__Task description__
Exactly the lines from the line that has "The width and" through the final line below are to be retyped, and the pictures are not.

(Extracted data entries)
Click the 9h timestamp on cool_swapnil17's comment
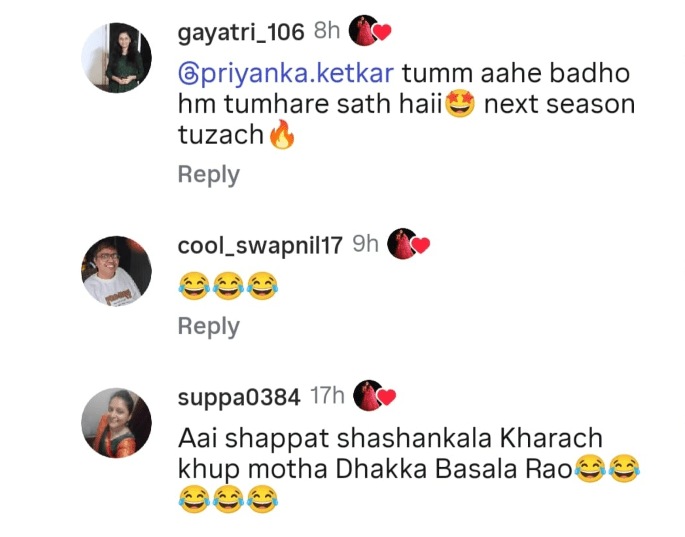click(365, 244)
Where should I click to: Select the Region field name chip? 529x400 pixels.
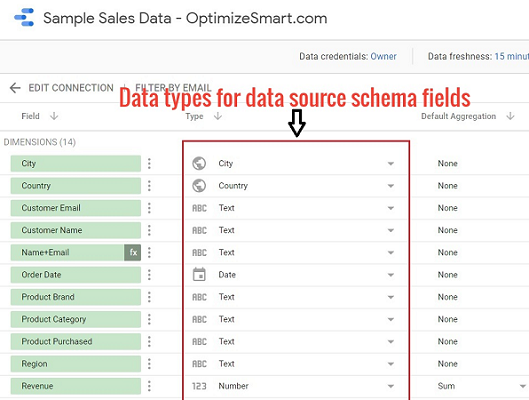coord(76,364)
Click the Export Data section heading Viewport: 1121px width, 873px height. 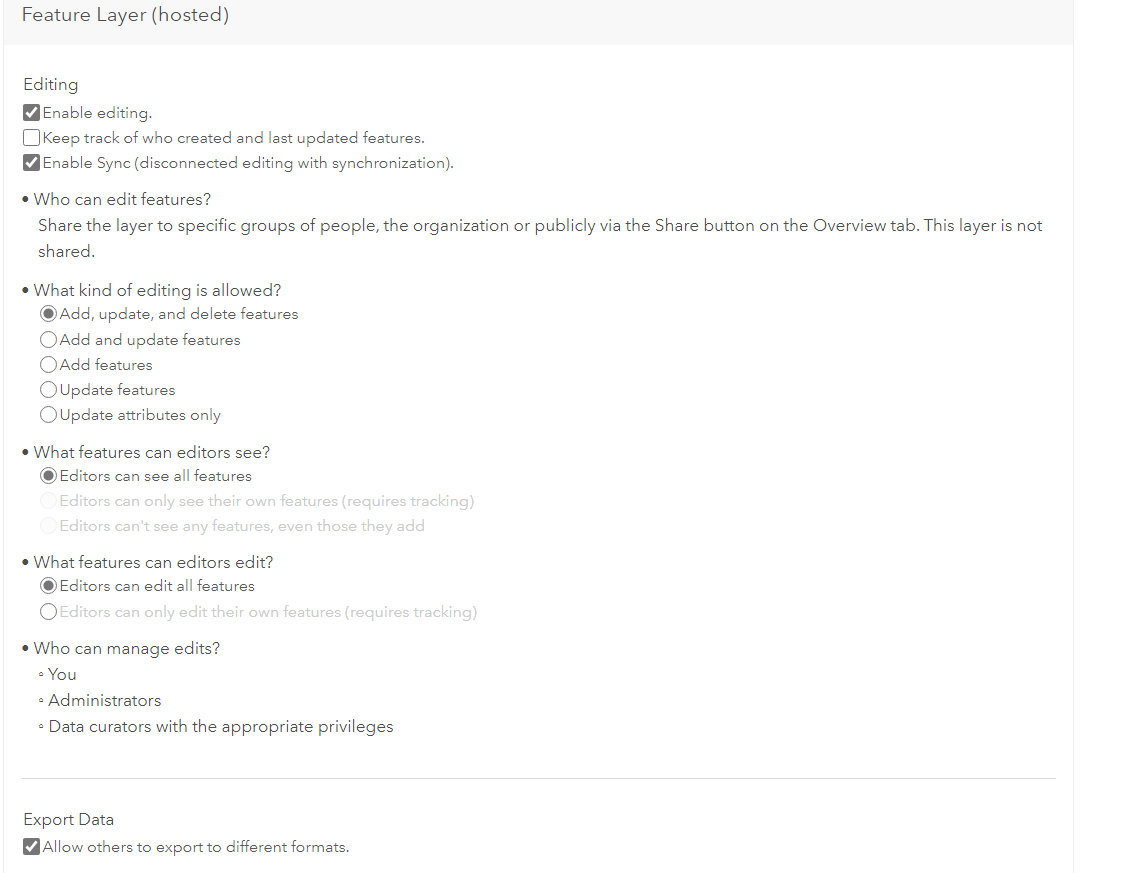pos(69,819)
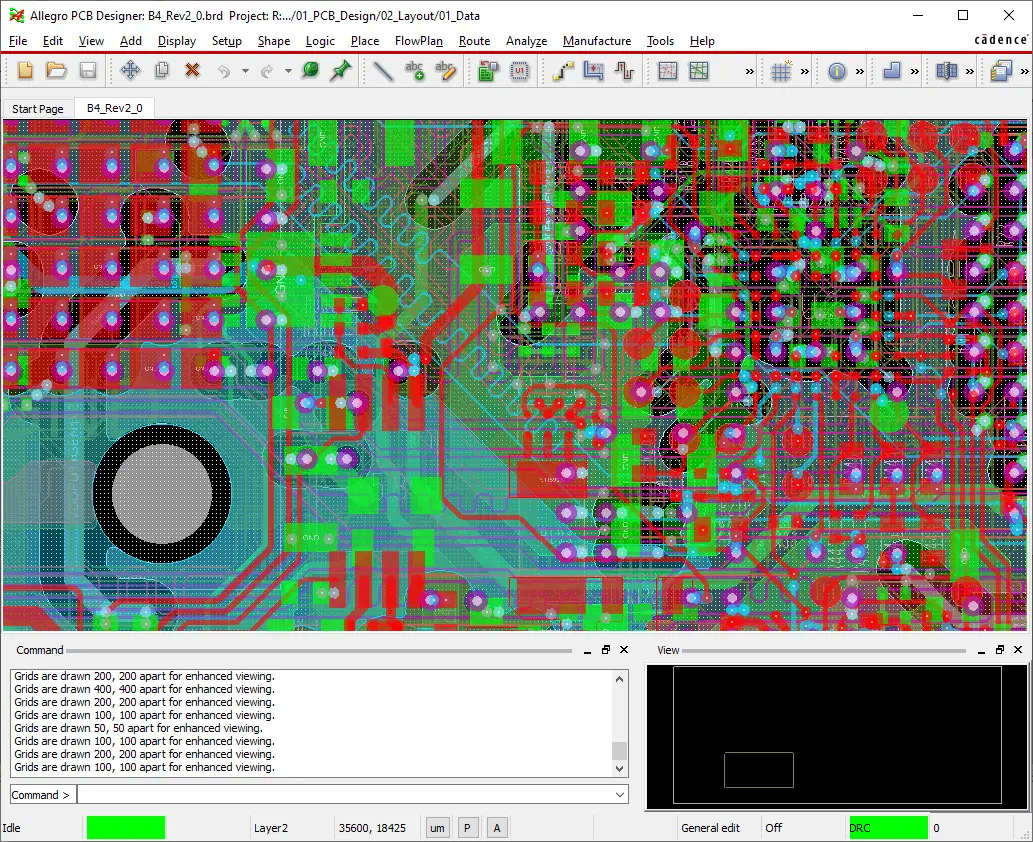The height and width of the screenshot is (842, 1033).
Task: Click the green DRC status indicator
Action: click(x=888, y=828)
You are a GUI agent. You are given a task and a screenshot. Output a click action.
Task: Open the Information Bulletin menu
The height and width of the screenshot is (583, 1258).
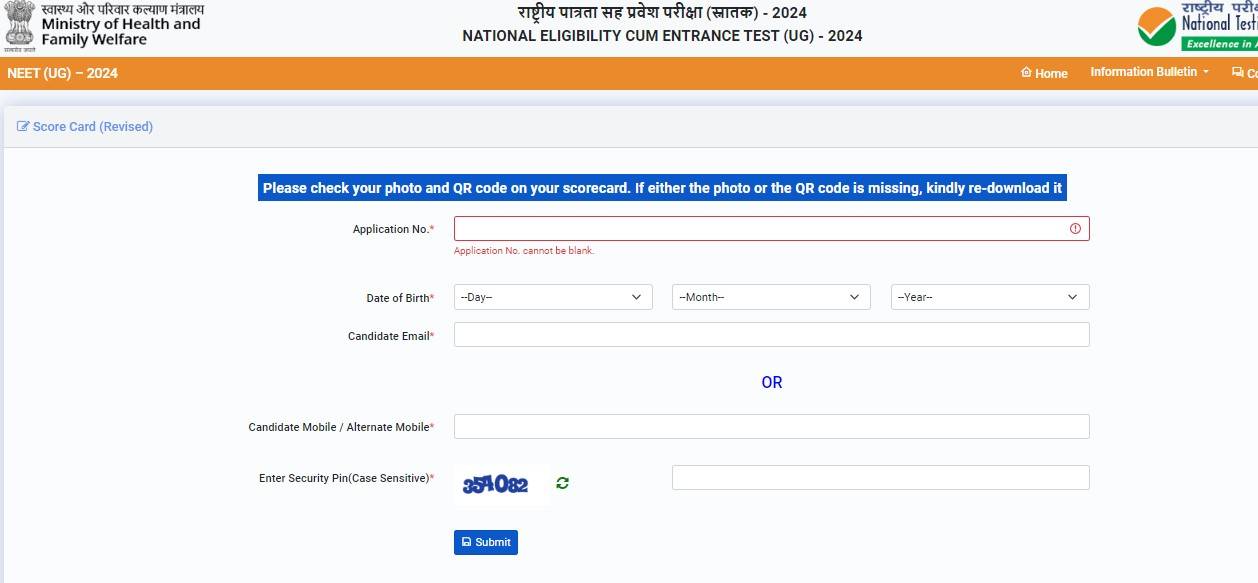pos(1149,72)
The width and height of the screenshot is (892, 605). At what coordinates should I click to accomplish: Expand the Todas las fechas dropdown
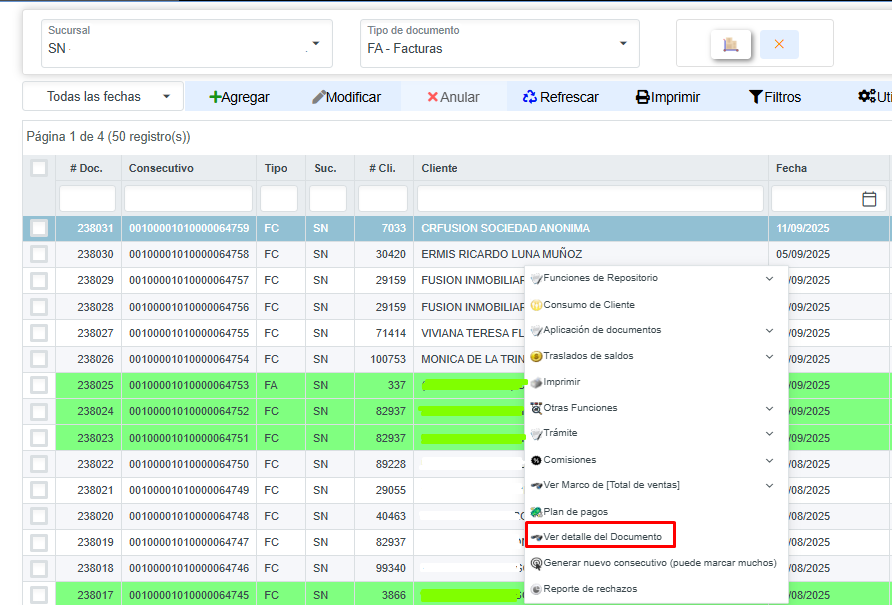point(103,97)
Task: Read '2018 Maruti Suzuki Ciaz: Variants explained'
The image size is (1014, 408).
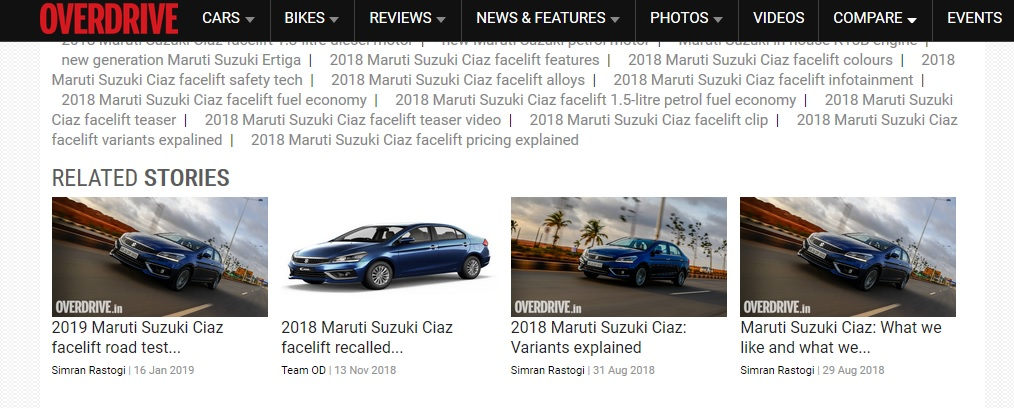Action: pyautogui.click(x=599, y=338)
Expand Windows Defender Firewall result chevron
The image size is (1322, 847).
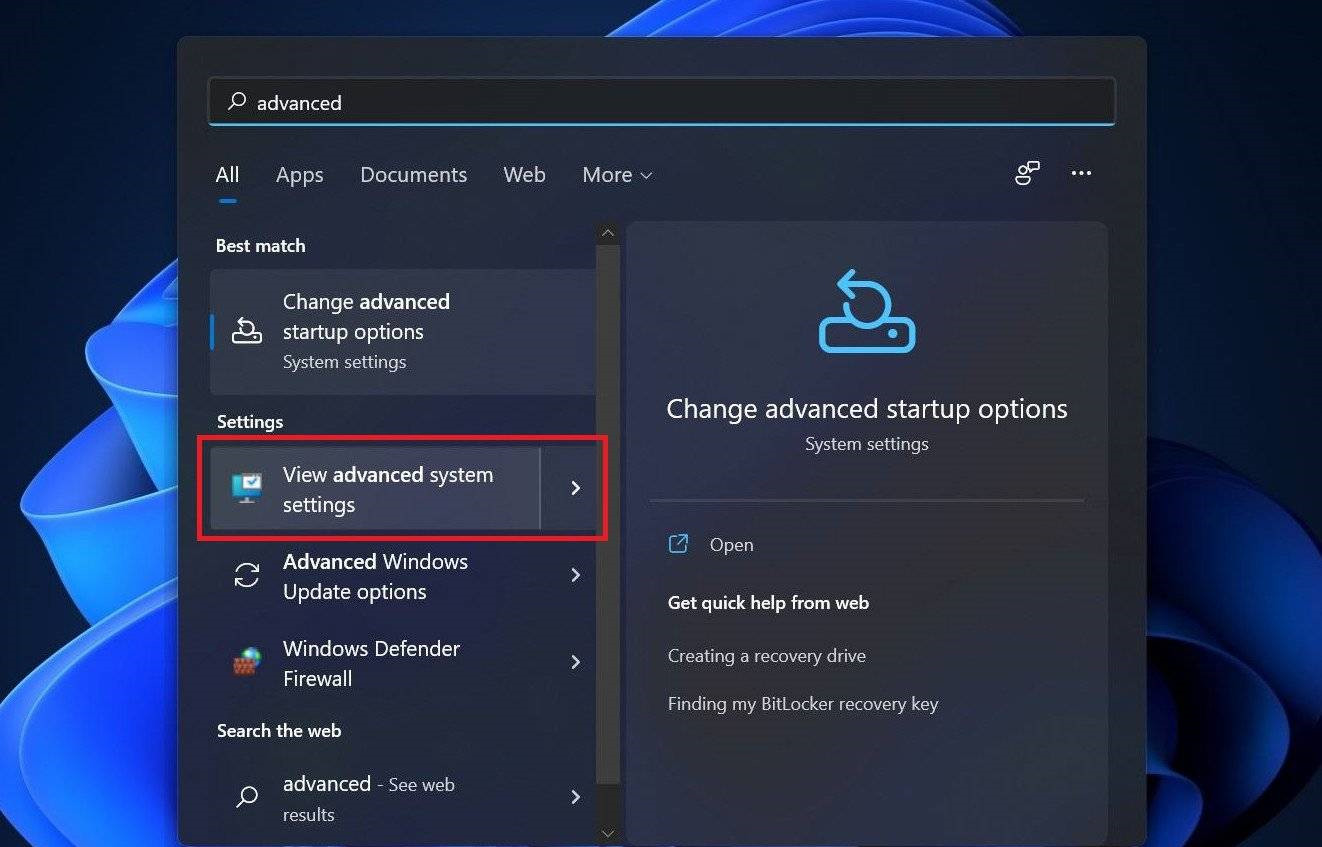575,662
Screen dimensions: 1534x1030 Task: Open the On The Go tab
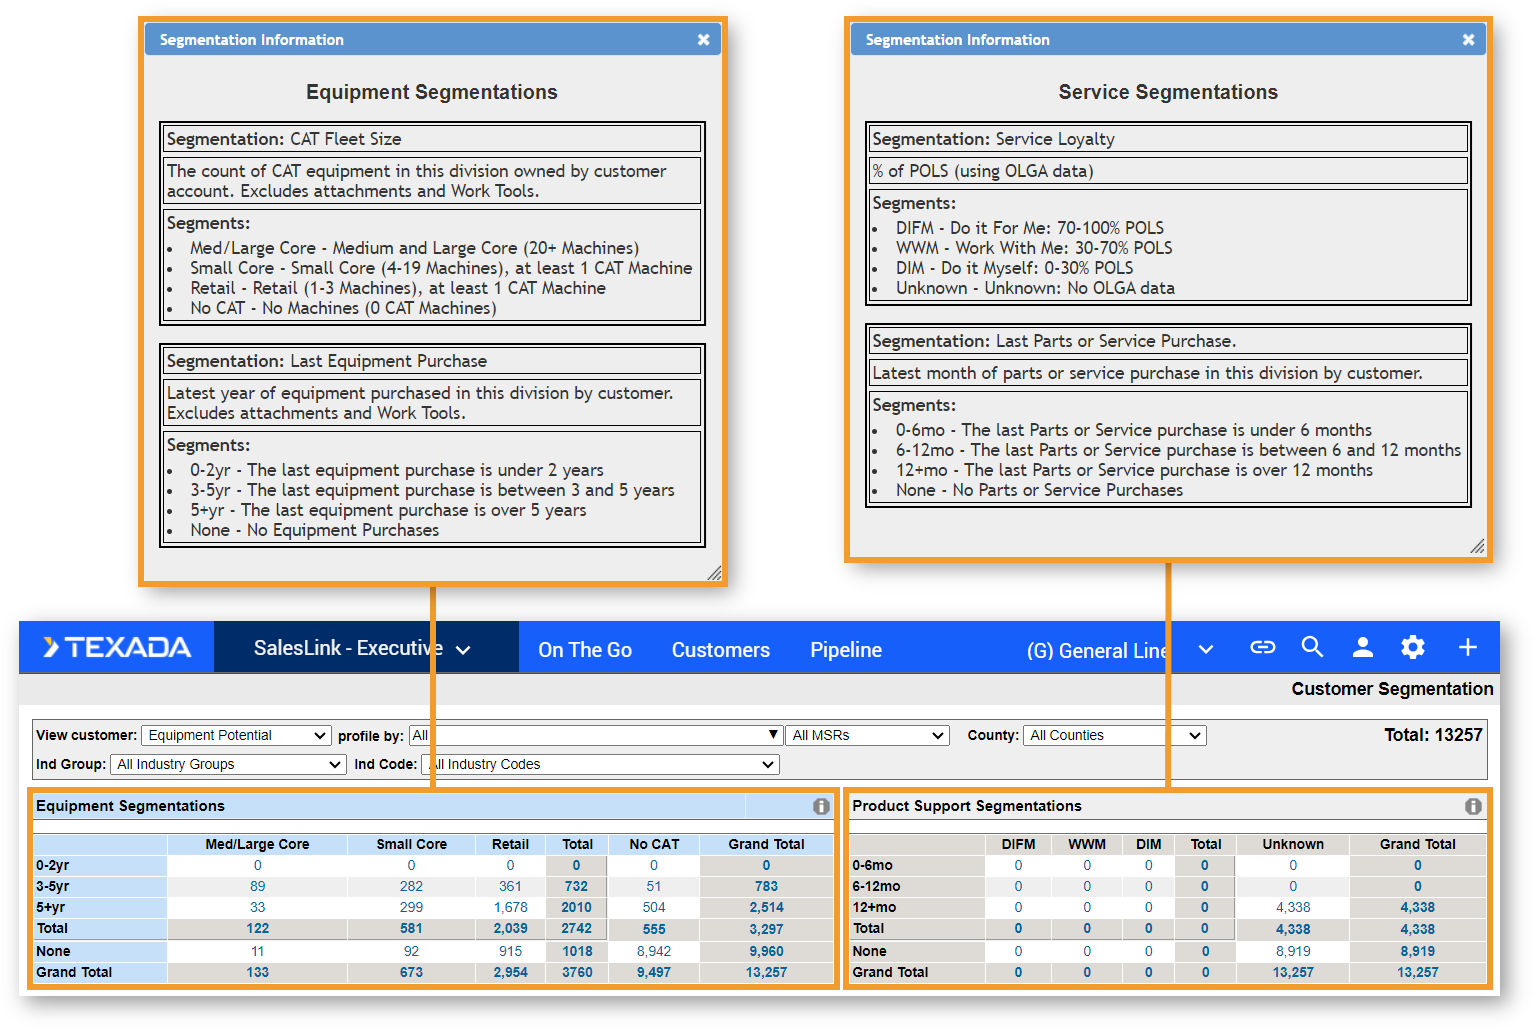pos(585,650)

__Solution__
The width and height of the screenshot is (892, 605). At what coordinates should I click to accomplish: Expand the Todas las fechas dropdown
point(103,97)
Task: Read '2018 Maruti Suzuki Ciaz: Variants explained'
The image size is (1014, 408).
Action: pyautogui.click(x=599, y=338)
Expand Windows Defender Firewall result chevron
The image size is (1322, 847).
575,662
Screen dimensions: 1534x1030 Task: Open the On The Go tab
pos(585,650)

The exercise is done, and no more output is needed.